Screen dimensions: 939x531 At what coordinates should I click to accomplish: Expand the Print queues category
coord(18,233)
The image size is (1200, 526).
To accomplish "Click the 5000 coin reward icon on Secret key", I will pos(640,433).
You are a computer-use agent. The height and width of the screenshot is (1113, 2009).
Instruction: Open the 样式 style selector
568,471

· · ·

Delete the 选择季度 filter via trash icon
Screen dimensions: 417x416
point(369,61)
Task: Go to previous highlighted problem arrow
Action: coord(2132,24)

· · ·

DESCRIPTION OF THE TASK: Please return every line of the data that contains the string "icon", matching case exactly.

WRITTEN ANSWER:
To accomplish "Click the 5000 coin reward icon on Secret key", I will pos(640,433).
Delete the 选择季度 filter via trash icon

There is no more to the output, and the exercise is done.